Als das Fernsehen die schwarzen Särge zeigte, konnte ich nicht mehr hinschauen, sagt Vater Zvi Regev einem Rundfunkreporter. Am Mittwoch gibt es in Israel keinen Unterschied mehr zwischen trauernden Angehörigen und den berichtenden Journalisten, alle rücken zusammen. Alles ist vorbei, und die Bastarde haben die gesamte Zeit mit uns gespielt, bis zum letzten Tag, schimpft der Reporter.
Peres: Erfüllt von Bitterkeit
Er meint damit die schiitische Hizbullah, die nie eindeutig Auskunft darüber gab, was mit den beiden Soldaten seit 2006 geschehen ist.

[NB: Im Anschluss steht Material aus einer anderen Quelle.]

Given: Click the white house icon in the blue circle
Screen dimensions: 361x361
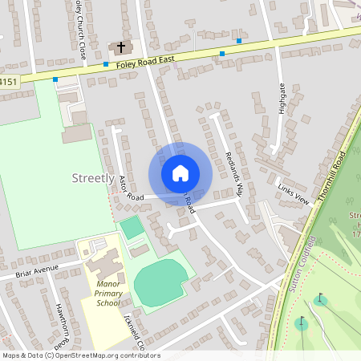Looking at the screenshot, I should (x=180, y=173).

Stattdessen ließ die Hizbullah Israel hoffen, die beiden seien noch am Leben, um möglichst viele in Israel inhaftierte Libanesen freizubekommen - vier Hizbullah-Kämpfer und der Terrorist Samir Kuntar wurden jetzt freigelassen.
Nach einem DNA-Test übergab Israel Hizbullah-Miliz vier inhaftierte Hizbullah-Kämpfer und den in Israel wegen dreifachen Mordes zu lebenslanger Haft verurteilten Terroristen Samir Kuntar. Die Hizbullah bereitete ihnen in Beirut einen triumphalen Empfang.
Ihm zittere die Hand bei der Unterzeichnung der Amnestie für Samir Kuntar, sagte der israelische Präsident Peres. Er sei erfüllt von Bitterkeit. Mit seiner Unterschrift sei Kuntar keineswegs unschuldig gesprochen worden, fügte er an. Obwohl die israelische Regierung seit langem den Tod der beiden Soldaten vermutet hatte, ließ sie sich auf den Gefangenenaustausch ein. Ohne Frage sei die Schiitenmiliz ein grausamer Feind, der die Familien unserer Soldaten foltert, sagte Umweltminister Esra. Aber wir mussten sie um jeden Preis nach Hause bringen.
Traurige Erinnerungen
Mit den Bildern von der Übergabe der beiden Särge am Morgen in Rosh Hanikra werden Erinnerungen an den 12. Juli 2006 wieder wach. Damals hatte eine Hizbullah-Einheit bei Zarit die Grenze überquert und zwei israelische Armeefahrzeuge in einem Hinterhalt überfallen.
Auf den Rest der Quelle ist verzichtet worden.